The boy didn’t understand what was happening, but he recognized evil when he saw it, so he retreated fast, scuttling halfway under a desk and silently cheering José. The boy had not yet gathered that the pirate had nothing like rescue in mind.

“No,” Gaspar said to Bernice, lifting her up off the floor until her toes dangled and dragged. “No, not the lamp. No fires. We can’t sail a ship while it burns—or rather, I do not
intend
to.”

She gave one more kick, then settled down. “Can we do that? Take it out, I mean? How many people do you need to move a boat like this? Don’t you need a crew or something?”

“Between us and the ocean, I think we can take it ourselves . . . if you will help me, and do as I tell you.”

“You don’t get to order me around. Mother said so.”

“Of course I won’t order you around. You will do as you wish, and I will only tell you how best to do it. Would you like to go for a sail, or not? This is a ridiculous little ship, but it’s put together soundly. It would be a shame to destroy it.”

“You said it was an insult.”

He nodded. “It
is.
But it’s an insult that’s prettily made, and I can appreciate it as such. Come,” he urged her. “I want to take her. I want to sail her. It’s been long enough since I pulled a rope or leaned myself against a wheel; let’s take her and go.” The low waves of the Gulf lapped at the boat’s sides, slapping it gently and rocking it so barely that Bernice didn’t feel it.

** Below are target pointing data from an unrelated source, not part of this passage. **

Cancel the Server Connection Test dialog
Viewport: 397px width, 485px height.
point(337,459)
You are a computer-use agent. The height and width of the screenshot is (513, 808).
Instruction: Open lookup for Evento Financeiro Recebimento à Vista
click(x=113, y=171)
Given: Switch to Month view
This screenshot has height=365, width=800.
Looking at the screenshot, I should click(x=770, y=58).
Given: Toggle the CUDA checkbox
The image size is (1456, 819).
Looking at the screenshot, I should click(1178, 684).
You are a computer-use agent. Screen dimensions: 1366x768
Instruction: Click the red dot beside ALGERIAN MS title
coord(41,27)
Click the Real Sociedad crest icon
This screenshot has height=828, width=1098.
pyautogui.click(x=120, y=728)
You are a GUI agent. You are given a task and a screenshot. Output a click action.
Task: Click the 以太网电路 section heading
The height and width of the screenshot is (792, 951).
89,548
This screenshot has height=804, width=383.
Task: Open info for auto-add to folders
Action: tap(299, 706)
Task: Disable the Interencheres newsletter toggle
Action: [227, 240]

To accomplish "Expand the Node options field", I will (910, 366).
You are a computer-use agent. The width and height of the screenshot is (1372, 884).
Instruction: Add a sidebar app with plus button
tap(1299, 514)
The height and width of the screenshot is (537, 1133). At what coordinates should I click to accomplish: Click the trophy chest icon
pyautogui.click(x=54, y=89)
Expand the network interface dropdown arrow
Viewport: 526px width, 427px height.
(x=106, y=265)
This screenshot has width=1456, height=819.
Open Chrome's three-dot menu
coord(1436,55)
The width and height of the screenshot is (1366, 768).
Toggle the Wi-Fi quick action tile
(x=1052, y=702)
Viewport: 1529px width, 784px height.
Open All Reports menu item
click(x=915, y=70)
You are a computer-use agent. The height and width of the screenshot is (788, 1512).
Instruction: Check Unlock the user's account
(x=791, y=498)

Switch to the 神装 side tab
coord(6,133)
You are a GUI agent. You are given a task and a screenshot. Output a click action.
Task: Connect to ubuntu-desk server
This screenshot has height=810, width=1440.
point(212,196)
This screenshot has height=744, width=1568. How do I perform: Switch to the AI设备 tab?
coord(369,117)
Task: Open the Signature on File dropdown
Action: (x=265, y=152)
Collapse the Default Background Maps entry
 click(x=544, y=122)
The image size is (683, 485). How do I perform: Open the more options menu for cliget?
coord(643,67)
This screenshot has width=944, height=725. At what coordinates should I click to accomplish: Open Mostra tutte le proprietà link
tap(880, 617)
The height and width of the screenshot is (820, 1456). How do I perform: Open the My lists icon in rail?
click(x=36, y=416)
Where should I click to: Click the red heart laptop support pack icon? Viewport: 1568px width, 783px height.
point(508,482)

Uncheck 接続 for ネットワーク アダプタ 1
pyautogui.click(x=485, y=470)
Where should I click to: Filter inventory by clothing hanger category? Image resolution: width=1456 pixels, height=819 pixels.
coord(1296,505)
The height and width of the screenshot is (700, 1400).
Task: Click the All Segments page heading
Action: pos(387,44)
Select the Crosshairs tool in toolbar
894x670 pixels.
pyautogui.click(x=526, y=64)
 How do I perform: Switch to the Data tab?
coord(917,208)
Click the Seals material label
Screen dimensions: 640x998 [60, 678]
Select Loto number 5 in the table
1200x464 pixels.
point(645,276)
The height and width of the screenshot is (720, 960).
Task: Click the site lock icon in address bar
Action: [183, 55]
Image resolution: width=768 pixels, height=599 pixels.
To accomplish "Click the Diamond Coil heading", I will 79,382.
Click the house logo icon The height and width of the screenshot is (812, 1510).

“Where would we go?” she asked.

A line shaped like a smile stretched across his face. “I know somewhere,” he whispered to her. “I know a spot where I left treasure, once. It’s been many years, but I would be shocked if it was gone. Arahab erased me from their history, left me only in their lore. No one knows that my trail is real enough to seek.”

“Treasure?” Bernice repeated.

“Gold enough to bury you. Pearls enough to anchor you. I left it on an island—” He glanced up to reference the sky, then remembered that he was below the deck and could see nothing above him except for a light and a painted ceiling. “I left it nearby. Work with me without complaining, and you can have your pick from the things I stashed away.”

When she did not argue, he considered this a victory and turned to the lad on the floor.

“Who owns this boat?” he wanted to know.

The boy’s eyes widened. “The Krewe, they own it.”

“Is that why you’re dressed so? You’re a member of this crew?”

He nodded. “Ye Mystic Krewe of Gasparilla.”

Gaspar shook his head. “You look absurd. I would never have taken you onto any ship of mine.”

“This
is
a ship of yours,” the boy said hastily. “This is yours—all of it. Take it, no one will care. We’re just playing at pirates, like we do every year. But I could help you with the ship. I know how to sail her.”

“Do you, now?” Gaspar was honestly amused. “You think I need your help?”